Below is a listing. Write out exactly its lines between the one holding "Task: Click the" and the one holding "The image size is (292, 298).", inclusive.
********************
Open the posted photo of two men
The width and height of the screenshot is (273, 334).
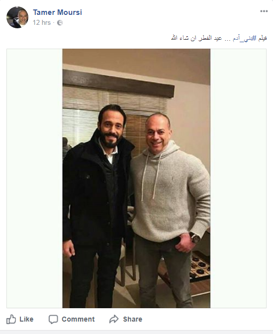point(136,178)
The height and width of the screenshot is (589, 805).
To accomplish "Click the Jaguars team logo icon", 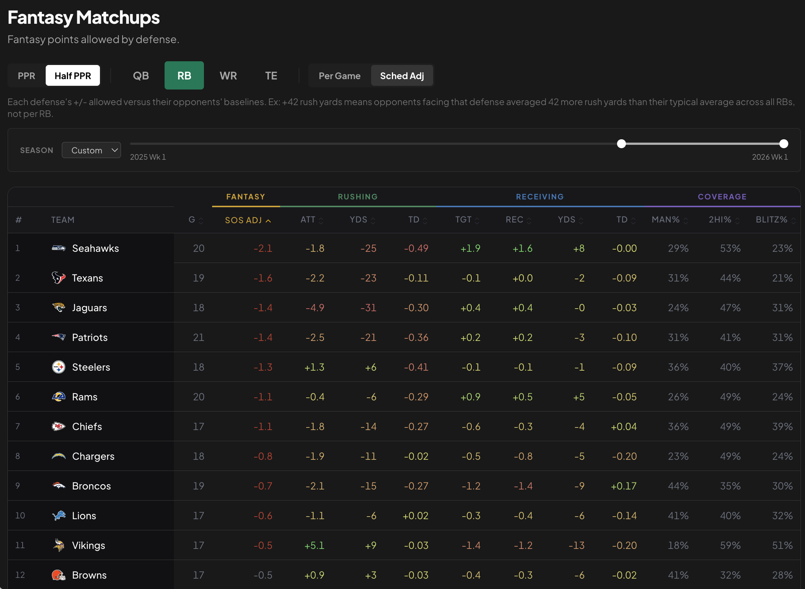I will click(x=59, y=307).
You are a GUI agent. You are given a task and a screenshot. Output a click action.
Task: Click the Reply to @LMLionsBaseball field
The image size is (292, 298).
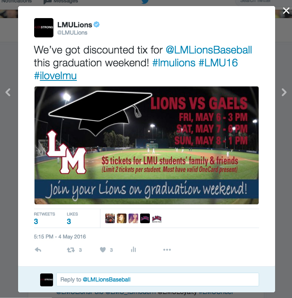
********************
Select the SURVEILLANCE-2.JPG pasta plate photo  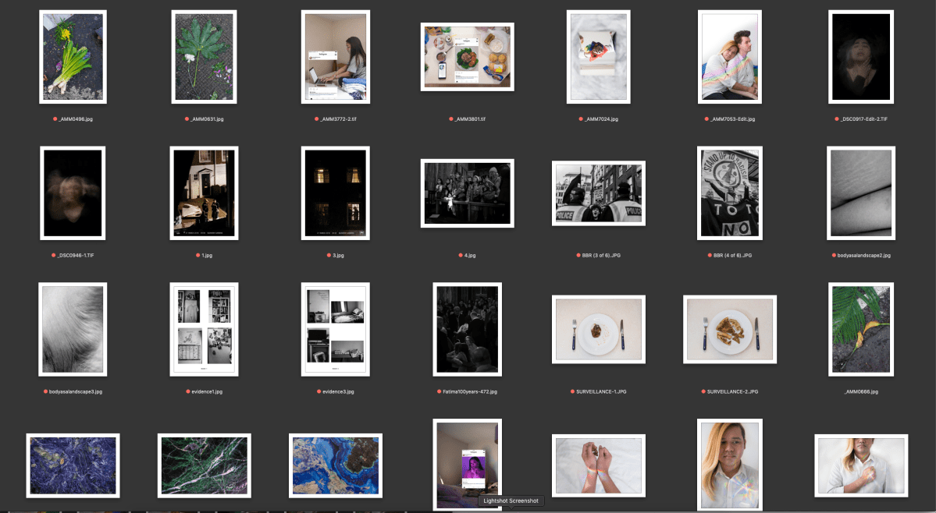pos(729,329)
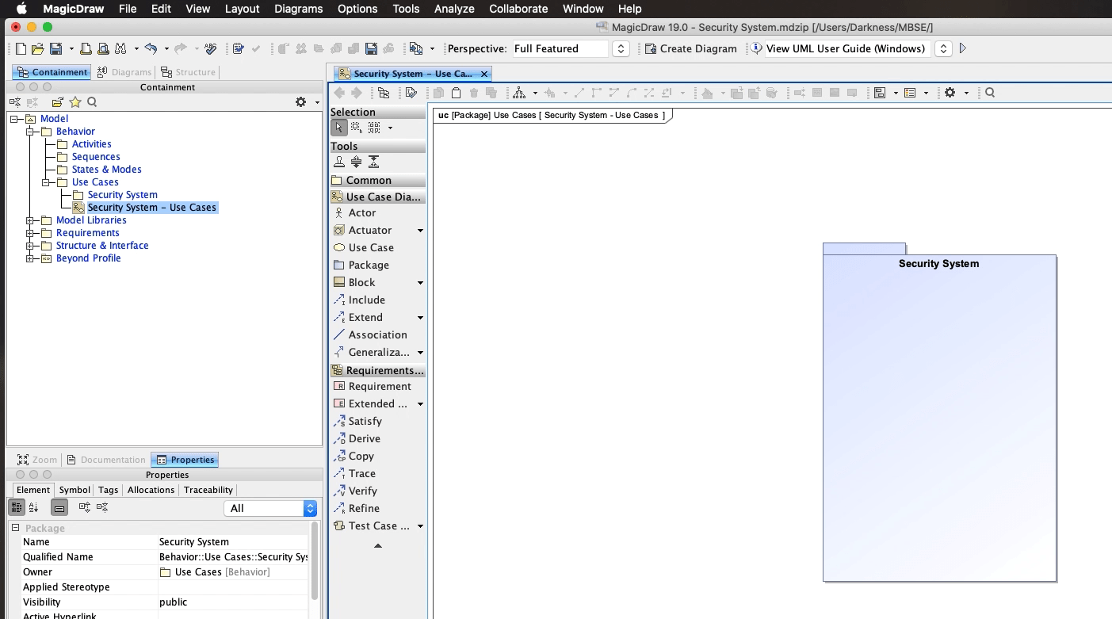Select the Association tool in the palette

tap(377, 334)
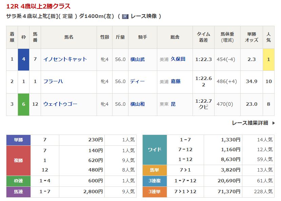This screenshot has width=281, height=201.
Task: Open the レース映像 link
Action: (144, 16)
********************
RESPONSE FOR THIS EXERCISE >>
Task: Click the Reply to @LMLionsBaseball field
The image size is (292, 298).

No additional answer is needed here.